- [What to work on]: Transcribe exactly, and without pictures, only the lines from the one bearing "Enable the Átlagos CTR checkbox" through the final line of the data below.

- [Provided records]:

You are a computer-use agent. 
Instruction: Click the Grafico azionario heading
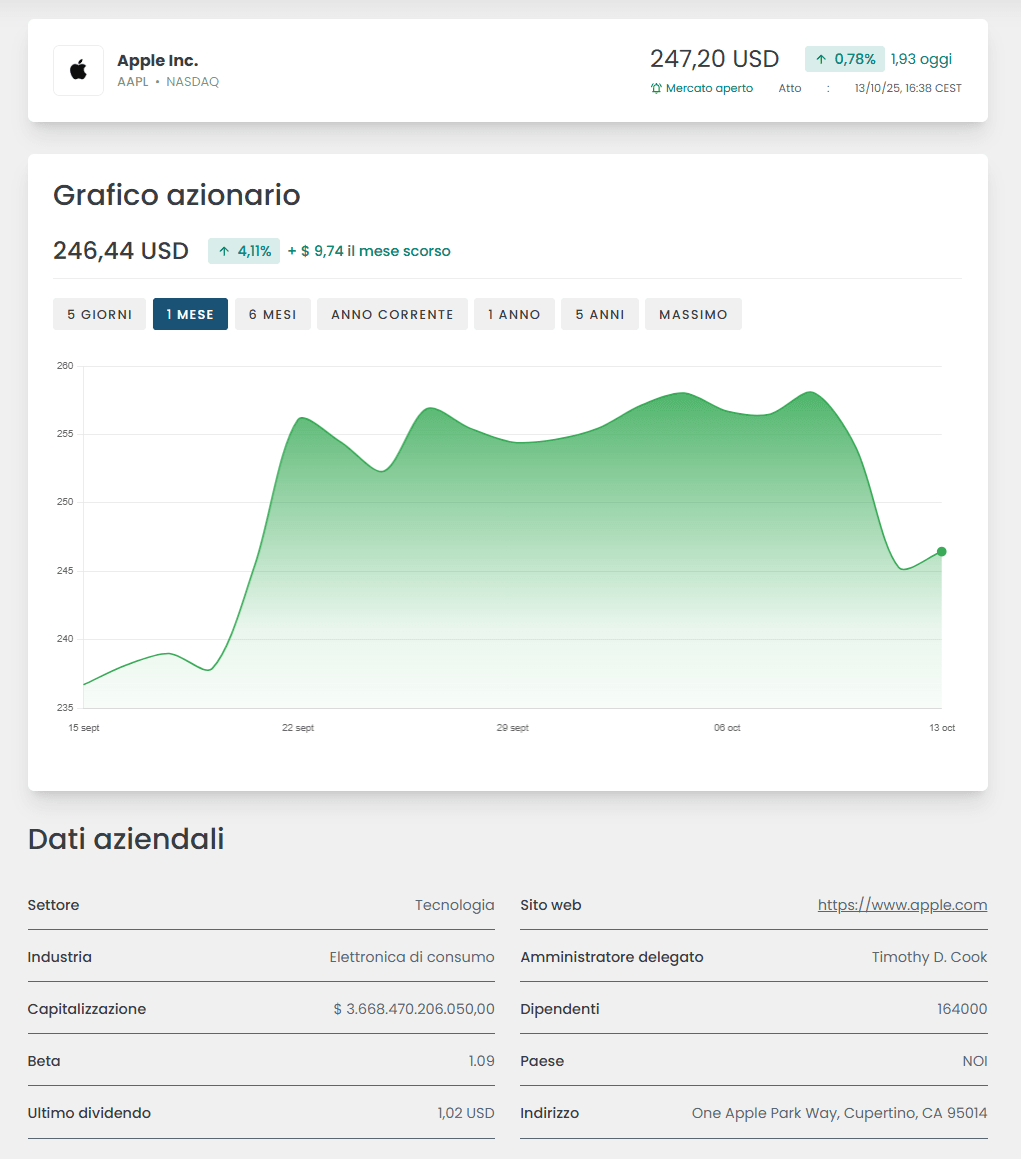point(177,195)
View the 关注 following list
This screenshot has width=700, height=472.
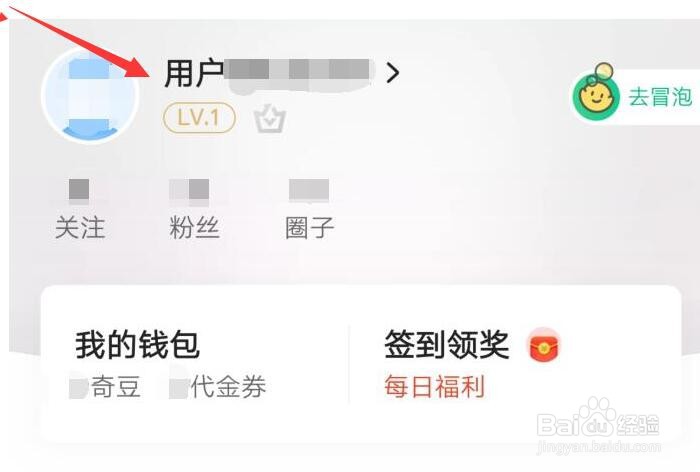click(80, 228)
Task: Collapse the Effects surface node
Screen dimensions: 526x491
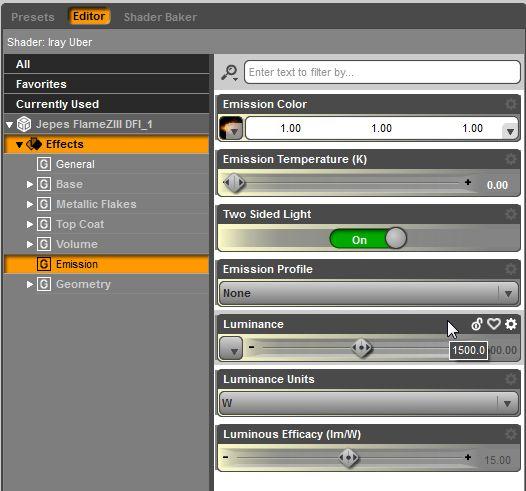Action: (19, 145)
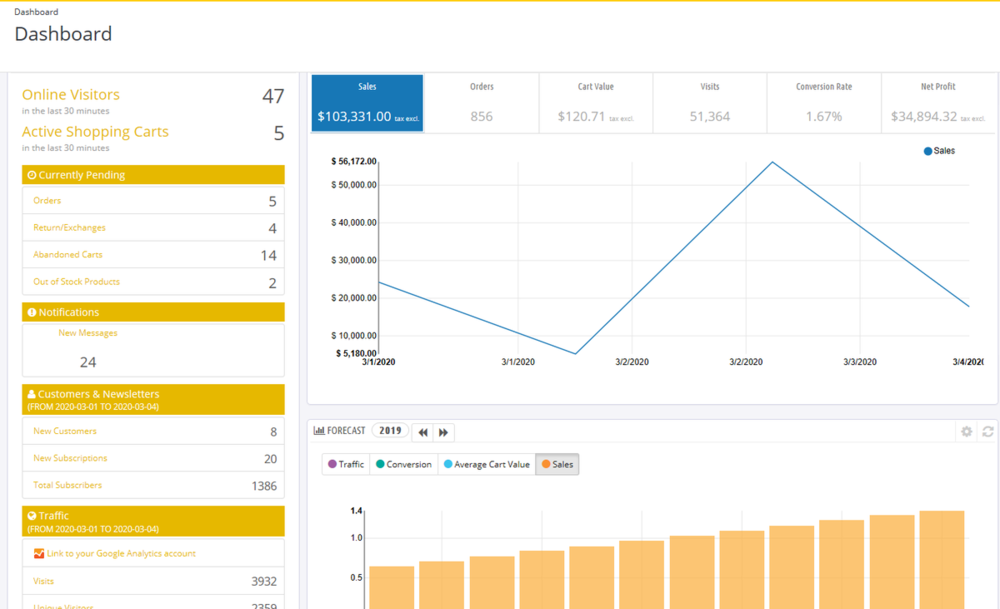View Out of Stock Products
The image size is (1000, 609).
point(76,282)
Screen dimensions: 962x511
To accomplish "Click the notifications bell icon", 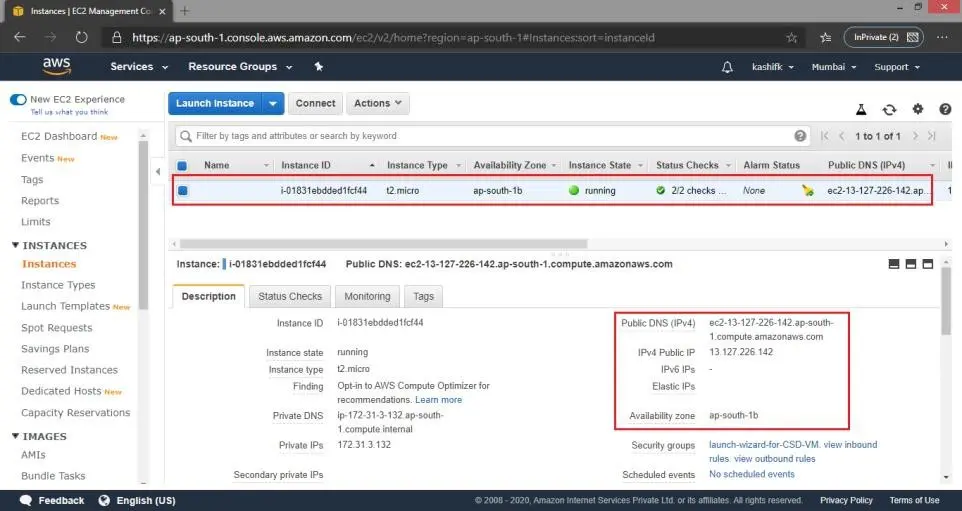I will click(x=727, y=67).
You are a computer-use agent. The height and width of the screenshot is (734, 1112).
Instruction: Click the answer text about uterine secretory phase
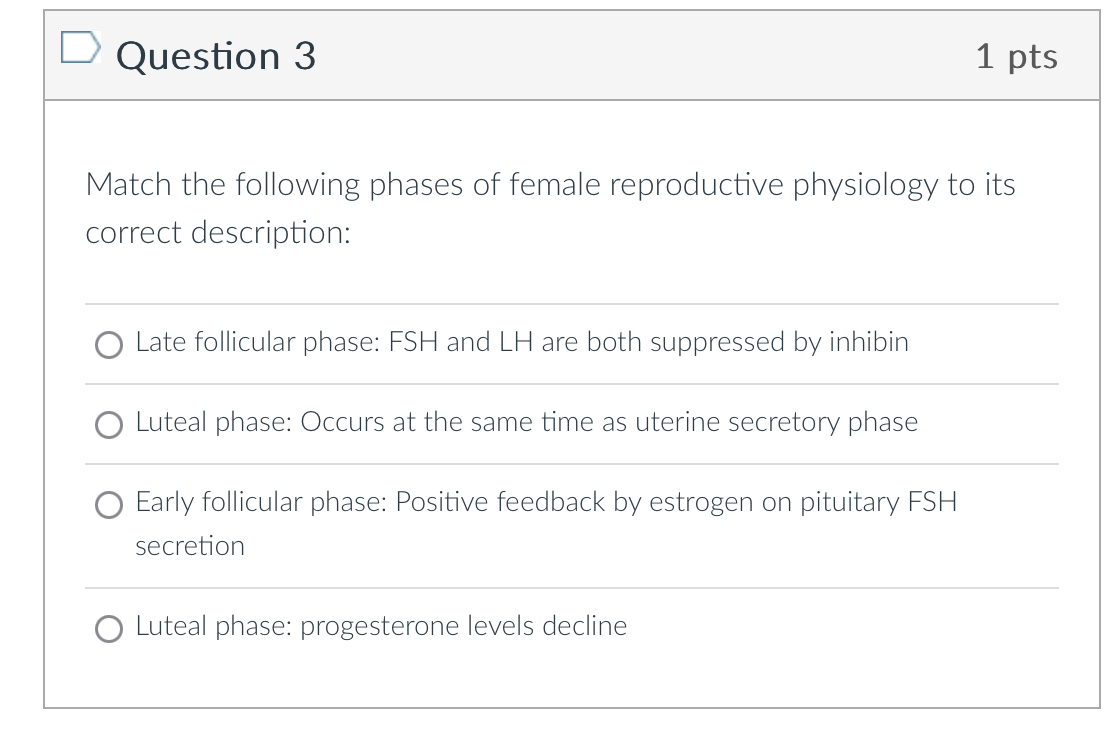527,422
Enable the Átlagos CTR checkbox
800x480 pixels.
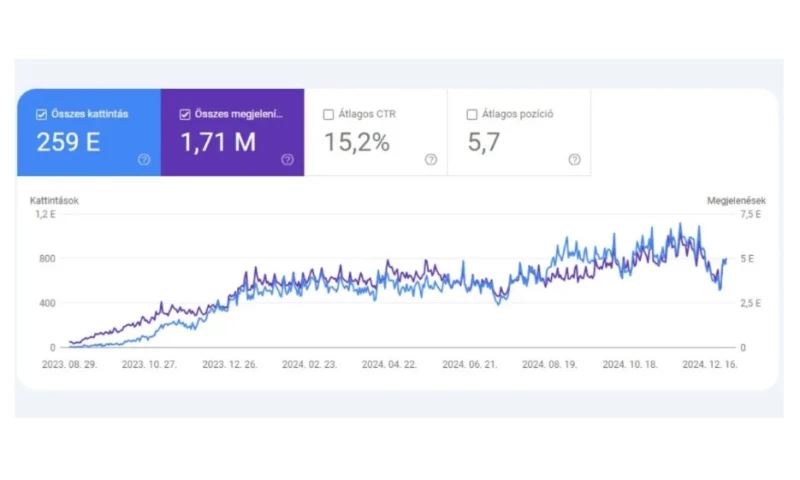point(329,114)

- [Exercise solution]:
Enable the Átlagos CTR checkbox
800x480 pixels.
point(329,114)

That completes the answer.